How should you react to your Amazon inventory being repeatedly underpriced? Forming a strategic response to low-balling competitors.
Possibly the challenging repricing question of all goes like this:
“How do you deal with aggressive underpricers on Amazon?”
Let’s say you reprice a book, and 10 seconds later you notice you’ve been underpriced by a penny (this happens, a lot). Then you drop your price again. And in seconds or minutes, you’re underpriced – again.
You’ve been hit by an aggressive underpricer. The scourge of the Amazon selling world.
How most sellers respond to underpricers (and why it’s wrong)
Here’s a common scenario:
- You set a price of $20.
- Someone underprices you by one penny, to $19.99.
- You match them (or price at $19.98).
- Repeat until either a sale happens, or an item is unprofitable.
Most sellers respond to every act of underpricing by underpricing right back. Which makes sense – what other response could their possibly be to being underpriced?
Here’s the problem: By following their lead and underpricing right back, the underpricer drags you into a pricing war. One where every competing seller leapfrogs their price downwards. And onward it goes, until all the profit margins are squeezed out and that book is literally unprofitable.
It’s a game that no one wins.
Why does this lunatic-level underpricing happen?
When you get underpriced within seconds, usually by a penny, and repeatedly underpriced no matter how often or to what degree you drop your price, here’s what you should understand:
Don’t assume there’s any intelligent strategy at work with incessant underpricers.
These are sellers who are desperate chasing the next sale. And they don’t care how shortsighted they have to be to get it.
Underpricers are usually megasellers who deal in high volume with low margins. Their model is to get books in and out the door quickly, make a few pennies on each, and make up for the low margins with high volume. This is usually the opposite model of smaller sellers. Megasellers and us are natural born enemies. And the conflict is most pronounced when it comes to pricing.
Why underpricing is a losing strategy
Before I get to how to respond, here’s a few reasons this is bad repricing strategy:
1. Every action triggers a reaction: Aggressive underpricers will always respond to your underpricing by underpricing you back. Forcing you to respond, in a downward spiral straight to the bottom. Which brings us to…

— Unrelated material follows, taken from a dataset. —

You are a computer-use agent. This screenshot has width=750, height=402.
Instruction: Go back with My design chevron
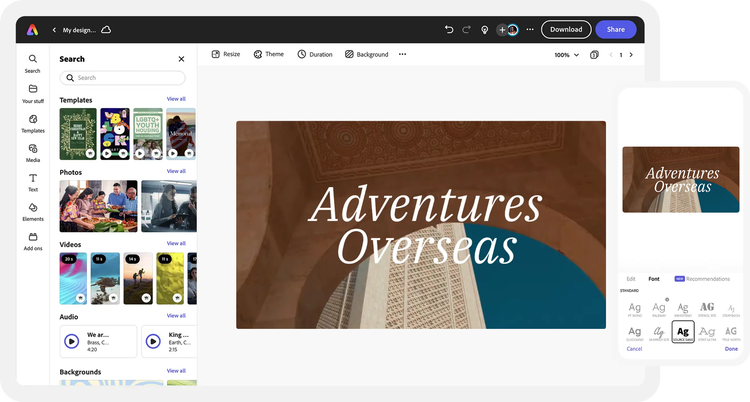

2. Underpricing triggers a race to the bottom. Whether sellers are underpricing each other by 50 cents or 1 cent, it still forces products into unprofitability fast. And the whole thing could have been avoided if each seller had just waited their turn for a sale instead of underpricing.
How to respond to underpricers (four step process)
Bottom line: Don’t play the underpricer’s game. Playing the game of aggressive underpricers means more work for you, and less money.
To which many sellers would respond: “What other choice do I have? Just give up?!” No. Read on…
Step #1: Confirm the underpricers are not going away
Don’t jump to conclusions that you’re up against an incessant underpricer who won’t stop until every item is a penny. Confirm at least three instances in a short time frame to confirm you have an underpricer who isn’t going away.
Step #2: Stop playing their game immediately
Once you confirmed you’re up against an aggressive underpricer, stop competing with them. You’re still going to beat them, but not by underpricing.
Step #3: Beat them by playing a better game
There is an approach to beating underpricers that isn’t giving up, and isn’t underpricing them right back. And to understand it, you have to accept the distinction between being the lowest price, and having a competitive price. They are not the same.
Instead of frantically trying to be the lowest price, your focus should be on staying competitively priced.
Specifically, this means employing strategies like:
- Matching the lowest price
- Staying a percentage or dollar amount above the lowest price
- Repricing to match the 2nd or 3rd lowest price (only one repricer has this capability)
- Repricing to a dollar amount or percentage above or below the 2nd or 3rd lowest price (same as above)
Each of these has slight upsides and downsides (for example, matching the lowest price can still trigger repricing settings that will result in being underpriced yet again), but each of them is better than leapfrogging downward by underpricing your competitor right back.
Step #4: Optimize to win
From there, you can increase your edge through the condition of your offer, or a superior condition description.
That’s the formula for beating underpricers, without joining them.
Defeating the myths that drive underpricing
If you’re finding it challenging to stop underpricing the sellers who underprice you, it gets a lot easier when you debunk the myths that underlie lowball pricing.
For example, it’s a myth that the Buy Box always goes to the lowest price item. The Buy Box frequently goes to an offer that isn’t even close to the cheapest price.
Another example: it’s a myth that customers always choose the cheapest option. Especially when the price difference is just pennies. This alone destroys the most basic premise of underpricing.
Focus on being competitive (not cheapest) and no one gets hurt
Keeping prices competitive simply means: Not letting prices stray too far from a price that a customer will pay, given the current landscape. It’s a mindset shift that can change your business.
The best revenge against underpricers is indifference, and not letting them drag you into their toxic game.